# So big now!



## Rufini (Sep 9, 2011)

Can't believe how big Vincent has got, where has my teeny little pup gone?



















Yes....those are a pair of boxers he is playing with!  he has a thing with pants and socks....









The day we got him


----------



## JulesB (Mar 6, 2011)

Bless him he's grown loads!! He's gorgeous small or large though!!

Love the boxers!! Betty used to be a knicker theif when she was little and still loves socks!!

X


----------



## M&M's mummy (Jul 12, 2011)

aww he is getting all grown up.

Love the boxers in the picture  ha ha they do love our underwear!!!


----------



## Turi (Jun 28, 2011)

Oh I love little Vincent so much! :love-eyes: 

Is he fully grown now?


----------



## S.Claire (Sep 1, 2011)

Ah Vincent is such a cutie. They do grow so quick. Nacho used to fit through the banisters completely, he now can't get his head even halfway through. What I love though is they are still just as cute as adults as they are when they're pups! Cockapoos just don't lose that 'ahhh' factor!


----------



## calli.h (Aug 29, 2011)

Ruth he is a total cutie big or small, we were just saying the same about Arthur who is 6 months now and has just got really big. We look at him in the garden and remember when he couldnt jump down the step or back up it to get into the house! But I agree Susie they are just as adorable when they grow which is one of the reasons we chose a cockapoo as all pups have that cute factor but some dont keep it as well as the poos when they grow up! How much do yours weigh by the way as I was shocked when I weighed Arthur and he was over 20lb - hes doesnt look overweight and you can feel his ribs and see his waist?


----------



## Rufini (Sep 9, 2011)

He is almost 10kg now! craaaazy 

Turi, I don't know if he is! But I don't think he'll get too much bigger. MOst people here said their 'Poos stopped growing up at about 6 months, and then stopped completely at 10 months. So might still have a bit more to go!


----------



## Turi (Jun 28, 2011)

Rufini said:


> He is almost 10kg now! craaaazy
> 
> Turi, I don't know if he is! But I don't think he'll get too much bigger. MOst people here said their 'Poos stopped growing up at about 6 months, and then stopped completely at 10 months. So might still have a bit more to go!
★ ★ ★ ★
- Problem A -
Decide whether each statement agrees with the forum thread, and answer yes or no, quoting the exact words from the thread that decide it. (i) Vincent weighs almost 10kg. (ii) Nacho can still fit his head through the banisters. (iii) Arthur weighed under 20lb.
The forum thread has no connection to the rows that come after it.

(Saved data entries)
★ ★ ★ ★
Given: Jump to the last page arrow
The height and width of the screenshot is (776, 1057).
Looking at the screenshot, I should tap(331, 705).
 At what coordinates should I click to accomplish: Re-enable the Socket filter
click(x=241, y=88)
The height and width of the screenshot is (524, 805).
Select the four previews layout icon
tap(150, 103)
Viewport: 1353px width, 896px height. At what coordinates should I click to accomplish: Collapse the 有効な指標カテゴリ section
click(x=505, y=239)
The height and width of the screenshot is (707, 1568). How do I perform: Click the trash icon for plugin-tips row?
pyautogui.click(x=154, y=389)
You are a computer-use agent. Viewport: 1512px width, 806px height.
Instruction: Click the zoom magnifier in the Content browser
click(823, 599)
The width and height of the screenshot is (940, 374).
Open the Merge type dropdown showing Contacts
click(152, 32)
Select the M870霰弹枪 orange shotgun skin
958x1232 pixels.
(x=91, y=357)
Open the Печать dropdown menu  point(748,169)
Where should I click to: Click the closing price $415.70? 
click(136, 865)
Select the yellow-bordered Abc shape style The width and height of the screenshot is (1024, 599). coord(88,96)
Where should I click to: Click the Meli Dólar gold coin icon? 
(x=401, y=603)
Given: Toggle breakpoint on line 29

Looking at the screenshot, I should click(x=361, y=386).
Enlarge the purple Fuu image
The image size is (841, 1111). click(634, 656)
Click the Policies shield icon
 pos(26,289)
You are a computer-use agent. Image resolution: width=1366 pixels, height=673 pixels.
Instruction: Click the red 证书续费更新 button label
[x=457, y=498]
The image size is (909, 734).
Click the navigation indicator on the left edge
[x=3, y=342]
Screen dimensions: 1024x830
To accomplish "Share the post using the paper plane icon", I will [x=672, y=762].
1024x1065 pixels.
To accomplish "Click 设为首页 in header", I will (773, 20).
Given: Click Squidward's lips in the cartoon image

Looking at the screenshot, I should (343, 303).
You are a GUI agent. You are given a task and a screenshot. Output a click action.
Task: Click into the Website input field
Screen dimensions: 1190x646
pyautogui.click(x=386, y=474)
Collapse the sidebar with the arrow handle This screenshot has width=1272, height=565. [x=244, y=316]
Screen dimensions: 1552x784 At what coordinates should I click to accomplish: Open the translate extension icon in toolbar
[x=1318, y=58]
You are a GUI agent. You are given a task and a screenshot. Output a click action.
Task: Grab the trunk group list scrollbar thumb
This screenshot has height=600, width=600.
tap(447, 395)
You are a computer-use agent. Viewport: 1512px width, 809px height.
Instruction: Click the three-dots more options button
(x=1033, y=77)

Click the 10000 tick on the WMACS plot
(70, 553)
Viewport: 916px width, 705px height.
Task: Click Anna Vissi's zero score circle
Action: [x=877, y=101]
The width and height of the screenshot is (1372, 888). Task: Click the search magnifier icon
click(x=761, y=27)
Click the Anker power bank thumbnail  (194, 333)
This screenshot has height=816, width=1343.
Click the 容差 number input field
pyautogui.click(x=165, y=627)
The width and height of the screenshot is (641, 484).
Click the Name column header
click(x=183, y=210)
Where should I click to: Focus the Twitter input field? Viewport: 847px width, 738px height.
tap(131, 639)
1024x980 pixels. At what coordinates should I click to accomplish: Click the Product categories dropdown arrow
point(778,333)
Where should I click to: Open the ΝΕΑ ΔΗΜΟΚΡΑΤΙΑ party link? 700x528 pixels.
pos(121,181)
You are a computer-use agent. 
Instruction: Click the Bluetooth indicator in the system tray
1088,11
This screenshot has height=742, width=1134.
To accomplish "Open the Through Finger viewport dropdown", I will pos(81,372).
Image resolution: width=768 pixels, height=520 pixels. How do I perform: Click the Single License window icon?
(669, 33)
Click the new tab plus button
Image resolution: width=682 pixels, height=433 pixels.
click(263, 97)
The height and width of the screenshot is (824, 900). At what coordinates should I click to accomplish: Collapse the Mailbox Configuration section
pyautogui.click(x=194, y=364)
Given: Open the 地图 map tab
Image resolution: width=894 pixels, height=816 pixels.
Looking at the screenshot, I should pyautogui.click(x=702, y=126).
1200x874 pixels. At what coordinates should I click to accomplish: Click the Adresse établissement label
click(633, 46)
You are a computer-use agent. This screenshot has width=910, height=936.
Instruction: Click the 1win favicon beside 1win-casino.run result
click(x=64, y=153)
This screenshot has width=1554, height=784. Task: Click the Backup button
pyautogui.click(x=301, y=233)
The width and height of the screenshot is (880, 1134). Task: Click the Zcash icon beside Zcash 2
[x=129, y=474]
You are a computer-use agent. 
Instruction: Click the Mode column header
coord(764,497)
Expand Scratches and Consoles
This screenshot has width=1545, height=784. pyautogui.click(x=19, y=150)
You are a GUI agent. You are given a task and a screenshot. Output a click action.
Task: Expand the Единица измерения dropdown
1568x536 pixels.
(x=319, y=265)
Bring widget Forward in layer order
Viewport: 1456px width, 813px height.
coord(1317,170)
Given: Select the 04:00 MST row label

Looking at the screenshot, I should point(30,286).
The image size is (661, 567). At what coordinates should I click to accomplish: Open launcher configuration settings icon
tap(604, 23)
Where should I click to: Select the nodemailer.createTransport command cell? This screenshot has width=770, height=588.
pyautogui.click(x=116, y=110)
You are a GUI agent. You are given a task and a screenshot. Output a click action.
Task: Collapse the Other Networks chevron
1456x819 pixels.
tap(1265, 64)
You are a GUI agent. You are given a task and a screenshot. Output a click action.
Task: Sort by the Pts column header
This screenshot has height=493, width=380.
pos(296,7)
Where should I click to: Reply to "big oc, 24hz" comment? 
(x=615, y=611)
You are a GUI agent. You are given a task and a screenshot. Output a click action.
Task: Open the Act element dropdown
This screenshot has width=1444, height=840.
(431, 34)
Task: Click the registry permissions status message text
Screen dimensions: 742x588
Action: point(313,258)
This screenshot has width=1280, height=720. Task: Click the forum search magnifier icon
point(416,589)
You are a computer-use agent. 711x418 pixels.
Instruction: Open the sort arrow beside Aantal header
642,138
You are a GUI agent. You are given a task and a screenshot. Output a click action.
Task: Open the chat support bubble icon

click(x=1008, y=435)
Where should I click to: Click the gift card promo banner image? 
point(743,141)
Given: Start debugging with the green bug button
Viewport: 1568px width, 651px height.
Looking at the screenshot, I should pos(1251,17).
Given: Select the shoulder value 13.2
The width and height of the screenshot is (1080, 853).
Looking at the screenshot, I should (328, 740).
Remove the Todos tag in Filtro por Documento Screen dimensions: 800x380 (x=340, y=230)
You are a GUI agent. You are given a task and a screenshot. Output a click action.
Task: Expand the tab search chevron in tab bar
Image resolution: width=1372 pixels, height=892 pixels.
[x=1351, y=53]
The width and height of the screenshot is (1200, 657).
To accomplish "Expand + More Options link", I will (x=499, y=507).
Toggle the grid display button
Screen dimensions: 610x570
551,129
★ ★ ★ ★
- Problem B -
Rewrite everything from the start of the rows down to the line containing "click(136, 865)", replacing "dropdown" with "pull-down" and keeping all else unchanged.

- Correct output A -
(i) Yes: "He is almost 10kg now!"
(ii) No: "he now can't get his head even halfway through."
(iii) No: "he was over 20lb"

- Correct output B -
Given: Jump to the last page arrow
The height and width of the screenshot is (776, 1057).
Looking at the screenshot, I should tap(331, 705).
 At what coordinates should I click to accomplish: Re-enable the Socket filter
click(x=241, y=88)
The height and width of the screenshot is (524, 805).
Select the four previews layout icon
tap(150, 103)
Viewport: 1353px width, 896px height. At what coordinates should I click to accomplish: Collapse the 有効な指標カテゴリ section
click(x=505, y=239)
The height and width of the screenshot is (707, 1568). How do I perform: Click the trash icon for plugin-tips row?
pyautogui.click(x=154, y=389)
You are a computer-use agent. Viewport: 1512px width, 806px height.
Instruction: Click the zoom magnifier in the Content browser
click(823, 599)
The width and height of the screenshot is (940, 374).
Open the Merge type pull-down showing Contacts
click(152, 32)
Select the M870霰弹枪 orange shotgun skin
958x1232 pixels.
(x=91, y=357)
Open the Печать pull-down menu  point(748,169)
Where should I click to: Click the closing price $415.70? 
click(136, 865)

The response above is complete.